WHAT IS EXPECTED:
For every entry that follows, return the words exactly and omit any picture.

===

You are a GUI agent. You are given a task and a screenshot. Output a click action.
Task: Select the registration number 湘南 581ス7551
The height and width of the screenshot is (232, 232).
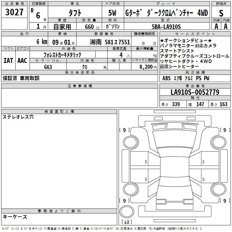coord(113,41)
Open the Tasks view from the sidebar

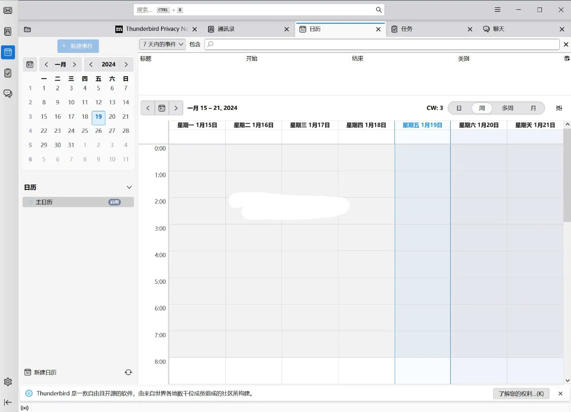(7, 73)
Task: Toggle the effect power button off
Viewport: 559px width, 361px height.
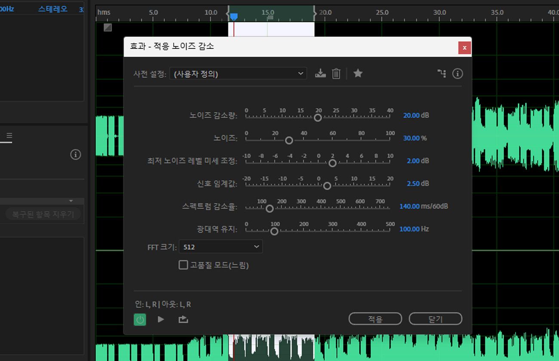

===

RESPONSE TO THE EXERCISE:
You are a GUI agent. You are given a task and a screenshot. Output a click action.
Task: Select the registration number 湘南 581ス7551
The height and width of the screenshot is (232, 232).
coord(113,41)
Open the Tasks view from the sidebar

(7, 73)
Task: Toggle the effect power button off
Viewport: 559px width, 361px height.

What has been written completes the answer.